Reputation: 59
Suppose I have the following dataframe
df = pd.DataFrame({'col1': ['one','one', 'one', 'one', 'two'],
'col2': ['two','two','four','four','two'],
'col3': [['alpha', 'beta'],
['alpha', 'beta'],
['alpha', 'beta'],
['alpha', 'beta'],
['alpha', 'nodata', 'beta', 'gamma']]})
I know I can subset with:
df[df['col2']=='four']
How do I subset so that it matches a string INSIDE of a list? in this example, subset the rows that don't contain 'nodata' in col3?
df[~df['col3'].str.contains('nodata')
doesn't seem to work and I can't properly seem to access the 'right' item inside of the list.
Upvotes: 2
Views: 768
Reputation: 13705
Rather than converting data types you can use apply
with a lambda
function which will be a bit faster.
df[~df.col3.apply(lambda x: 'nodata' in x)]

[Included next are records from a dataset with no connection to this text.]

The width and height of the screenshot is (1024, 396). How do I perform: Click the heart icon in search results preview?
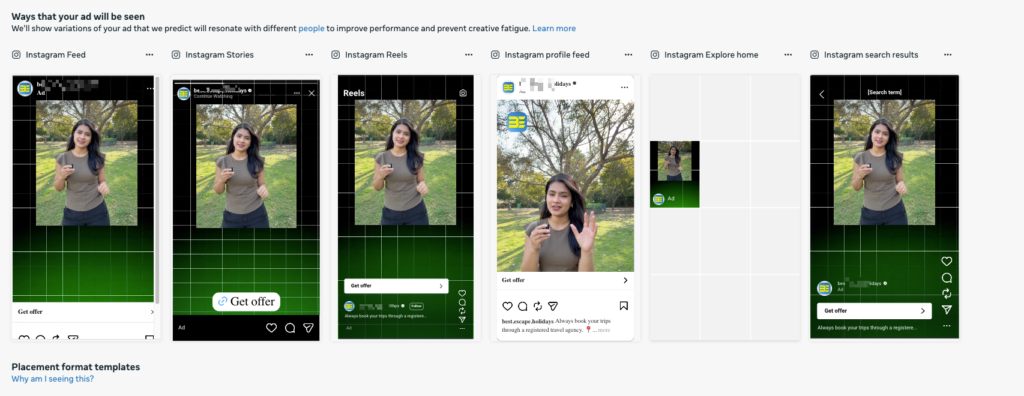click(x=946, y=261)
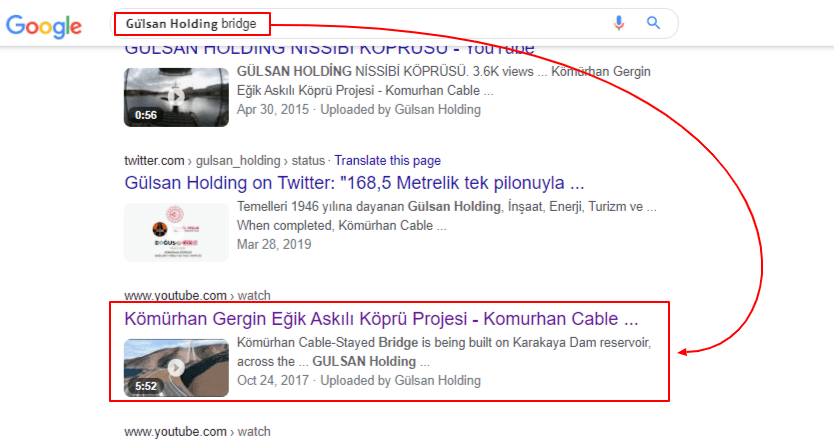Viewport: 834px width, 445px height.
Task: Focus the search box with Gülsan Holding bridge
Action: (400, 23)
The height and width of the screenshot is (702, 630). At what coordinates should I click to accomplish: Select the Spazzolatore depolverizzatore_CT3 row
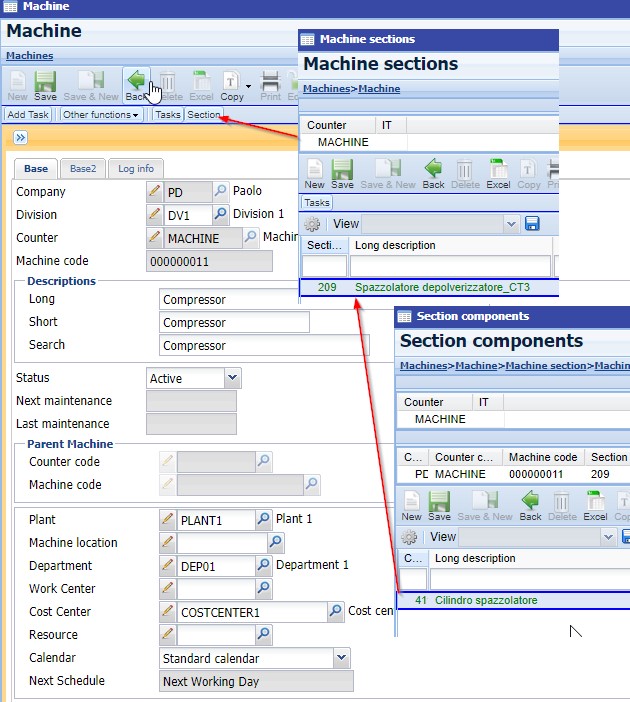pos(441,288)
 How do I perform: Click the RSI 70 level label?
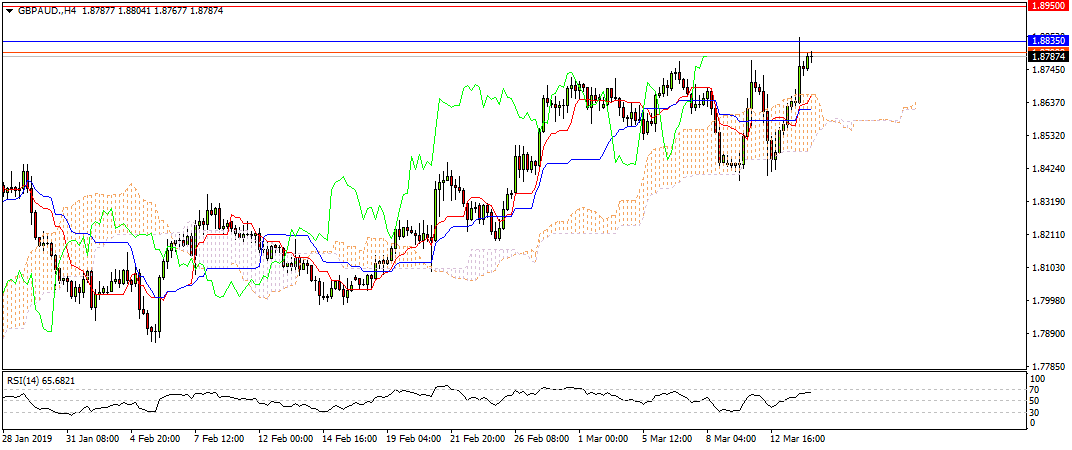click(x=1037, y=390)
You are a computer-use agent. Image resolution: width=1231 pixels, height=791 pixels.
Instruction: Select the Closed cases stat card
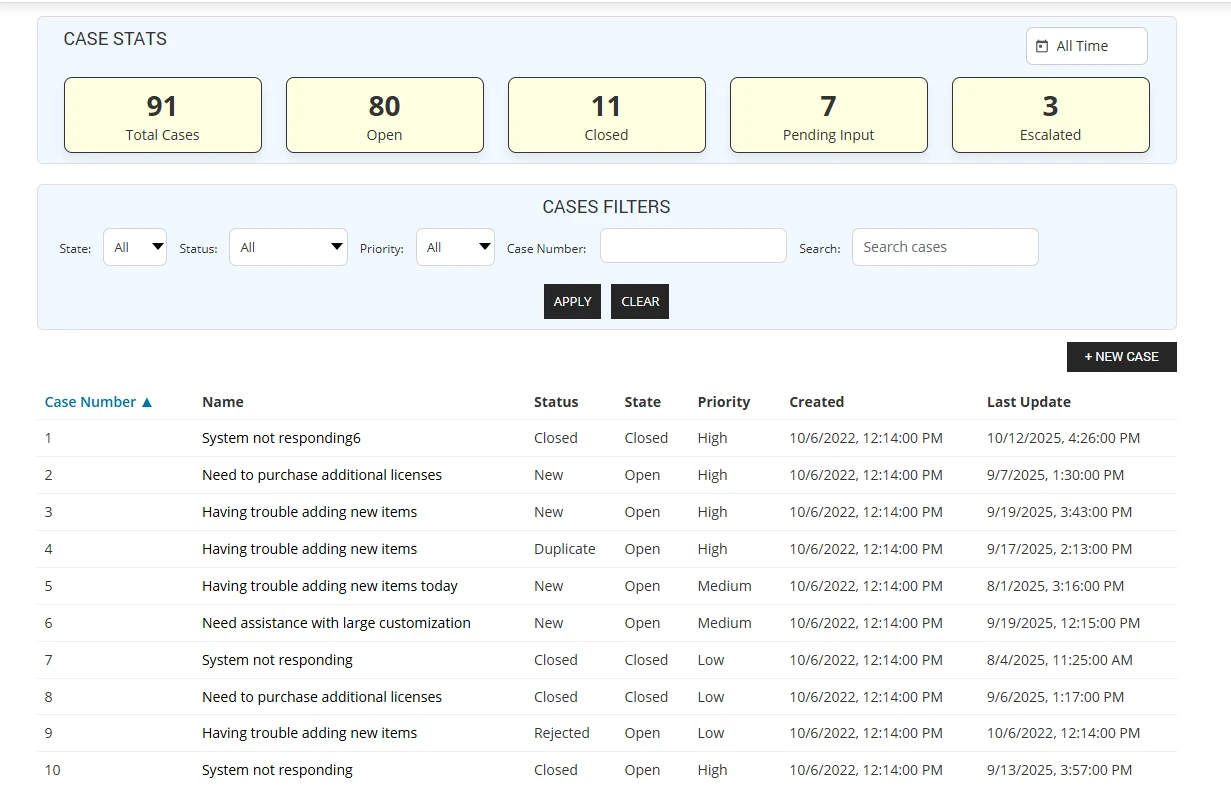point(606,114)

Testing it on a larger dataset:
In [86]: df.shape
Out[86]: (5000, 3)
My solution:
In [88]: %timeit df[~df.col3.apply(lambda x: 'nodata' in x)]
1000 loops, best of 3: 1.68 ms per loop
Previous solution:
In [87]: %timeit df[~df['col3'].astype(str).str.contains('nodata')]
100 loops, best of 3: 7.8 ms per loop
Arguably the first answer may be more readable though.
Upvotes: 3
Reputation: 36545
Your code should work if you convert the column's datatype to string:
df[~df['col3'].astype(str).str.contains('nodata')]
Upvotes: 1